Ganaxolone is a synthetic neurosteroid and is being investigated as a first in class drug for the treatment of epilepsy.

In previous clinical studies, ganaxolone had been administered to more than 800 healthy adult volunteers and patients, 214 in Phase 1 studies, and approximately 500 patients in Phase 2 epilepsy and migraine studies. The epilepsy studies generated data supportive of ganaxolone's efficacy and safety in the treatment of both children and adults suffering from refractory epilepsy.

Marinus in-licensed ganaxolone and in December 2006, the Company successfully completed a study of a proprietary new liquid suspension formulation which is being investigated in Phase 2b clinical studies.

Ganaxolone for Partial Complex Seizures

As many as 30% of epilepsy patients may not have their epilepsy under control with current antiepileptic drugs (French JA, et al., 2004). The approach of adding an experimental anti-epileptic drug to an existing therapeutic regimen has proven to be a useful strategy for demonstrating efficacy of novel compounds.

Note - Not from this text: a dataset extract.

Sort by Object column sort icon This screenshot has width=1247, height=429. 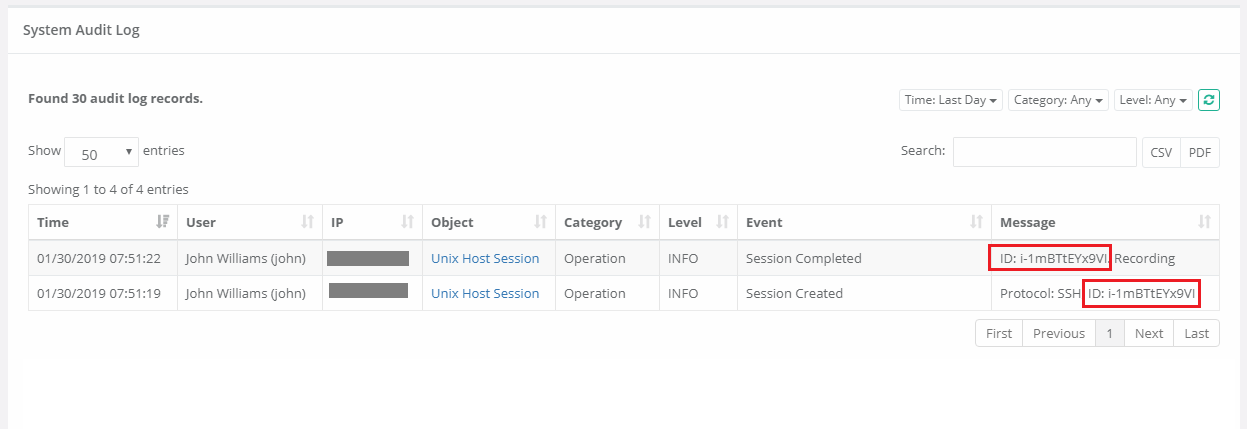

Marinus is conducting Phase 2b studies of ganaxolone to study and evaluate safety, tolerability, and efficacy in adults with complex partial seizures. The study evaluates ganaxolone when used as an add-on therapy in adult patients with partial seizures which are inadequately controlled on their present anti-epileptic drug regimen. In March 2009, the company announced that it met its primary endpoint for the Phase 2a trial with ganaxolone demonstrating a statistically significant reduction in seizures versus placebo in this adult population.

To learn about our clinical trials, please click here.

References & Scientific Support

Ganaxolone (3α-hydroxy-3β-methyl-5α-pregnan-20-one) is the 3β-methylated synthetic analog of the neurosteroid allopregnanolone, a metabolite of progesterone. Importantly, ganaxolone does not have significant classical nuclear steroid hormone activity and, unlike 3α,5α-P, cannot be converted to metabolites with such activity. Phase 1 and Phase 2 human trials indicate that ganaxolone is well tolerated and that it may be efficacious in the treatment of diverse forms of epilepsy in children and adults. (For substance summary, please click here.)

Pharmacology – A new class of anti-convulsant
Ganaxolone is a powerful positive allosteric modulator of GABA-A receptors with potency and efficacy comparable to the endogenous GABA-A receptor neuromodulator allopregnanolone (Carter et al., 1997). As with allopregnanolone, ganaxolone potentiation of the GABA-A receptor occurs at a site distinct from the benzodiazepine binding site. Ganaxolone has protective activity in diverse rodent seizure models, including clonic seizures induced by pentylenetetrazol (PTZ) and bicuculline (BIC), limbic seizures in the 6 Hz model, and amygdala kindled seizures (Carter et al., 1997; Rogawski and Reddy, 2004; Kaminski et al., 2004).